What the AJHS collections can teach us about pandemic and disease
Editorial Note: On Wednesday, September 14, 2022, World Health Organization Director-General Tedros Adhanom Ghebreyesus told reporters that the end of the COVID-19 pandemic is “in sight.” In response to this announcement, we’re happy to share Part 2 this blog post by Senior Archivist Tanya Elder, all about what the AJHS Collections can teach us about the histories of pandemics, and disease. Originally posted May 20, 2020. Read Look to a Shared History for a Collective Hope: Part 1.
Currently, our national media is saturated with reports from economists and national political leaders, but looking at the local and individual experience of this pandemic might offer us a more nuanced understanding of our historical moment. So too is it important to look to the written observations of historical leaders, and individuals. Outbreaks of cholera in New York and Britain in the 19th century would prompt prayers seeking heavenly help for the dissipation of the disease.
Religious communities seeking comfort were denied the occasion of communing together during the outbreak, so it became the task of spiritual leaders to minister creatively. Of particular note is this prayer written by Congregation Shearith Israel minister, Jacques Judah Lyons in an undated (and not fully translated) Dutch/Hebrew “Prayer for Adverting Cholera.”
Rabbi Solomon Hirshell’s Prayer on the Visitation of Cholera was written during the 1832 cholera outbreak in Great Britain. To combat the outbreak, it was decreed that social and religious organizations would hold a General Fast. Plague fasts were called on several occasions in Great Britain, fulfilling both a religious and a political function as social restlessness always appears to accompany seasons of pandemics.
In New York City, every night at 7pm, we hear a collective applause for first responders and essential workers who continue to make personal sacrifices every day in the fight against this virus. We think of and marvel at those who have chosen to travel to New York City from other states, and even countries, to help support our overwhelmed hospital system. Individuals such as these inspired us to look for examples of similar fidelity in our collections.
The Hadassah Collection includes the papers and oral history of Nurse Madeline Lewin-Epstein. Lewin-Epstein was part of the American Zionist Medical Unit (AZMU), a unit organized by Henrietta Szold, whose existence was made possible through the donations of Jewish communities throughout the United States. The AZMU left for Palestine to try and combat a terrible cholera outbreak in the summer of 1918, as World War I drew to a close. The unit was comprised of nurses, doctors, dentists, sanitarians, and administrators; in addition to a huge number of medical supplies, including an ambulance. Nurse Madeline met Doctor Samuel Lewin-Epstein on board the ship, and they were engaged by the time the ship docked in Palestine.

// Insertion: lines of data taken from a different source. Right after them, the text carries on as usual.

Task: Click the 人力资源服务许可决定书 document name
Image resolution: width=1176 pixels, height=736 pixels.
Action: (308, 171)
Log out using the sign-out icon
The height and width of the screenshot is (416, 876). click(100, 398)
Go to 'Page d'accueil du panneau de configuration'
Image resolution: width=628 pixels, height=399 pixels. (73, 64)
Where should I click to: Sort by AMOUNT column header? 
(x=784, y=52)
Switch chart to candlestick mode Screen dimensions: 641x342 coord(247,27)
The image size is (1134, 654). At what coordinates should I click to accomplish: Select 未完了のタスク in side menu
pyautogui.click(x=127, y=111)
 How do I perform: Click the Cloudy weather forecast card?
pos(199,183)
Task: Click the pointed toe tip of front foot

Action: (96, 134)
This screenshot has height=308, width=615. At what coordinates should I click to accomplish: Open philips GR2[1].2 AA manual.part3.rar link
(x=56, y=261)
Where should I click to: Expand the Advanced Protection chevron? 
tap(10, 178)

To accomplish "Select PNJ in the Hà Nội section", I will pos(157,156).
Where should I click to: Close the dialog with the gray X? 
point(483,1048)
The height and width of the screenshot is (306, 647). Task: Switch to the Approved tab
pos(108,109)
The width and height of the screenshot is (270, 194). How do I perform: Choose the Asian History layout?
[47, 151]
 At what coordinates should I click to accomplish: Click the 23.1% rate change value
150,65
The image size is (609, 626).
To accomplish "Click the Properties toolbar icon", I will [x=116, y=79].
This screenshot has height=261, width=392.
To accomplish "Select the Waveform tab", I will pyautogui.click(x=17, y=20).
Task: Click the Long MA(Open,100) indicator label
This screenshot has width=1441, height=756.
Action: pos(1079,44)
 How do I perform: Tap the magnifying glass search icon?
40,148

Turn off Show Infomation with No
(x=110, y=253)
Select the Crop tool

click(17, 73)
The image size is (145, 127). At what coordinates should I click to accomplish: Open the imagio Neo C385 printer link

The Hadassah Collection includes a fascinating two-hour oral history of Lewin-Epstein’s travels from New York to Alexandria to Palestine, and a cholera outbreak in Tiberias. It’s an in-depth, first-hand account of World War I, travel by steamship and rail, her reactions to Palestine and the Balfour Declaration, in addition to her observations about the health and general welfare of the area. It provides great insight into what it took to mobilize a medical force and send it half-way across the world.
Anxiety surrounding whether a “return to normal” is possible, or what it will even look like, is understandable, as we are still in the midst of this pandemic. Looking back at how resolutions unfolded after moments of trial in our past almost always points to the amazing collective efforts and ingenuity of individuals. The diseases we have discussed in this article are not gone from our world, but, on the whole, they are better understood, and thus preventable, thanks to the long-term efforts of scientists and medical researchers.
AJHS holds the of records, documents, and research of microbiologist Selman Waksman. Russian-born and internationally educated, Waksman attended Rutgers University, and worked as a research assistant in such fields as soil and sea bacteriology, plant and animal decomposition, and the structure and nature of antibiotic substances. He was able to isolate several new antibiotics including streptomycin, which was used as a cholera treatment through the late 1960s. Waksman would won the 1952 Nobel Prize in Physiology or Medicine for his work. The list of antibiotics that are attributed to his discovery is also a list of cures and treatments which represent countless lives saved.
These stories and individuals serve as a symbol of hope, as evidence of those who came before us and not only survived great trials, but flourished. They provide us with comfort; and we hope that, by sharing them with all of you, that you too can find hope in these episodes from the AJHS Archives.